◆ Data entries
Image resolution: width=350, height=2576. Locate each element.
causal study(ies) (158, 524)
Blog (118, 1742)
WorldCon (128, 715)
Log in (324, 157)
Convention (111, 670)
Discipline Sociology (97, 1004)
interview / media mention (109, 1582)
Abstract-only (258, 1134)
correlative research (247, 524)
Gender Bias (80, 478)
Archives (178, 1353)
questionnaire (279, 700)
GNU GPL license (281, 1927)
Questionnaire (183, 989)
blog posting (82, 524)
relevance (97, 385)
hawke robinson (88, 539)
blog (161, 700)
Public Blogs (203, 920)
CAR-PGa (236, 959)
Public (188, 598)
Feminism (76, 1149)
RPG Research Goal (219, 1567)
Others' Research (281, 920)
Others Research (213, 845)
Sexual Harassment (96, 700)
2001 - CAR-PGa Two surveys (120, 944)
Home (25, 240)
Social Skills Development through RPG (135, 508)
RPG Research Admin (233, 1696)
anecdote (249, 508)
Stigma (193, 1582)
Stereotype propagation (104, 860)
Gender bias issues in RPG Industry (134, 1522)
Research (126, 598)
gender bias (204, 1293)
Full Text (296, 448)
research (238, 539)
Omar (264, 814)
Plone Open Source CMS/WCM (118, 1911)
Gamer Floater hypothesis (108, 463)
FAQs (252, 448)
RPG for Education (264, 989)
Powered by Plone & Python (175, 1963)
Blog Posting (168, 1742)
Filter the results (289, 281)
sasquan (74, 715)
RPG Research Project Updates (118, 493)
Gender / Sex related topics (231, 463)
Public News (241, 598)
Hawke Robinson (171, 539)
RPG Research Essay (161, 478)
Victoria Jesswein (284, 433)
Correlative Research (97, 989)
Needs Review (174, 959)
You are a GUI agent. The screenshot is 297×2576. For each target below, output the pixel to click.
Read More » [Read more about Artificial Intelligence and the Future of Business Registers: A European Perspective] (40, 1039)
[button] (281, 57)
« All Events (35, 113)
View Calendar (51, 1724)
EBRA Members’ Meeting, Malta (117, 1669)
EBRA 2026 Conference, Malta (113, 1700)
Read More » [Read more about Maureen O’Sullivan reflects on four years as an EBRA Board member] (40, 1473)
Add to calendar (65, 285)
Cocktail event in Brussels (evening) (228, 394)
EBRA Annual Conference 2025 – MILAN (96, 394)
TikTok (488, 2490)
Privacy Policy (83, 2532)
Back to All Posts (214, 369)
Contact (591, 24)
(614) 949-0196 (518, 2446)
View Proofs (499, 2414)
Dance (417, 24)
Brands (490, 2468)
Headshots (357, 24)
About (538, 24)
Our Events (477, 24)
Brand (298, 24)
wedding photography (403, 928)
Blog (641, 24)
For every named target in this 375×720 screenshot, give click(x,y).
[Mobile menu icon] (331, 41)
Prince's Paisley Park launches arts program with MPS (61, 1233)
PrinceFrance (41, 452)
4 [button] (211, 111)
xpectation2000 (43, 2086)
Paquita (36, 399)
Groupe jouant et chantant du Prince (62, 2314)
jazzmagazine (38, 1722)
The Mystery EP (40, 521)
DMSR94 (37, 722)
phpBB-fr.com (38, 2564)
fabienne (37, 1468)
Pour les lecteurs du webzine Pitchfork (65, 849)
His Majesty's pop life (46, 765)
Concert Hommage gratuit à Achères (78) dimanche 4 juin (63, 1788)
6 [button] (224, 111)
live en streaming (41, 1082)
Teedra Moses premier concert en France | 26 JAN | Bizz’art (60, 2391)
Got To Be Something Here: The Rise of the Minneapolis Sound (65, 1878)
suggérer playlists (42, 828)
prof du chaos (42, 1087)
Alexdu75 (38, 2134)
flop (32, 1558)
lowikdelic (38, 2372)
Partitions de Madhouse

◆ What is being asked
Show every line of the data entries above that contains the string "Read", matching case exactly.

◆ Expected answer
Read More » [Read more about Artificial Intelligence and the Future of Business Registers: A European Perspective] (40, 1039)
Read More » [Read more about Maureen O’Sullivan reflects on four years as an EBRA Board member] (40, 1473)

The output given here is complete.